> **Provided entries**:
▼
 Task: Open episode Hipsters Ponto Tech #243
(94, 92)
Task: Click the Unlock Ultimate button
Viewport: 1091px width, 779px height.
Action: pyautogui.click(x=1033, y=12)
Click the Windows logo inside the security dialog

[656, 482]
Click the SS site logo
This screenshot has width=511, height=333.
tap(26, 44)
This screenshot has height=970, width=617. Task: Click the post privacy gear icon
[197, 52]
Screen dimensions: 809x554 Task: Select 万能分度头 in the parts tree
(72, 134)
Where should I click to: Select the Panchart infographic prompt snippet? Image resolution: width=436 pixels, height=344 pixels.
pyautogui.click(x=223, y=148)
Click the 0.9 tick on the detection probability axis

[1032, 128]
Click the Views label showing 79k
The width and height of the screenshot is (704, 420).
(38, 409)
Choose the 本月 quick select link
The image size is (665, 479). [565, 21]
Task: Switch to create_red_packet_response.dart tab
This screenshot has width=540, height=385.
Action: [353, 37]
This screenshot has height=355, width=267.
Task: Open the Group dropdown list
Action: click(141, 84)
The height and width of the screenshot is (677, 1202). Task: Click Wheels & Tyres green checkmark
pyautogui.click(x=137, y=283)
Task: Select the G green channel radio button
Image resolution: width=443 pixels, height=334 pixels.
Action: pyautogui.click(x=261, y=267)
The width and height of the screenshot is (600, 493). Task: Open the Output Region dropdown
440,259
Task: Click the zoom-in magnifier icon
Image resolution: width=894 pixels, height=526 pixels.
▲
> **Work instructions**: What you return must be the entries, given again word for word.

> **Worked solution**:
 Task: Open episode Hipsters Ponto Tech #243
(94, 92)
Task: Click the Unlock Ultimate button
Viewport: 1091px width, 779px height.
Action: pyautogui.click(x=1033, y=12)
Click the Windows logo inside the security dialog

[656, 482]
Click the SS site logo
This screenshot has width=511, height=333.
tap(26, 44)
This screenshot has height=970, width=617. Task: Click the post privacy gear icon
[197, 52]
Screen dimensions: 809x554 Task: Select 万能分度头 in the parts tree
(72, 134)
Where should I click to: Select the Panchart infographic prompt snippet? Image resolution: width=436 pixels, height=344 pixels.
pyautogui.click(x=223, y=148)
Click the 0.9 tick on the detection probability axis

[1032, 128]
Click the Views label showing 79k
The width and height of the screenshot is (704, 420).
(38, 409)
Choose the 本月 quick select link
The image size is (665, 479). [565, 21]
Task: Switch to create_red_packet_response.dart tab
This screenshot has width=540, height=385.
Action: [353, 37]
This screenshot has height=355, width=267.
Task: Open the Group dropdown list
Action: click(141, 84)
The height and width of the screenshot is (677, 1202). Task: Click Wheels & Tyres green checkmark
pyautogui.click(x=137, y=283)
Task: Select the G green channel radio button
Image resolution: width=443 pixels, height=334 pixels.
Action: pyautogui.click(x=261, y=267)
The width and height of the screenshot is (600, 493). Task: Open the Output Region dropdown
440,259
Task: Click the zoom-in magnifier icon
Image resolution: width=894 pixels, height=526 pixels.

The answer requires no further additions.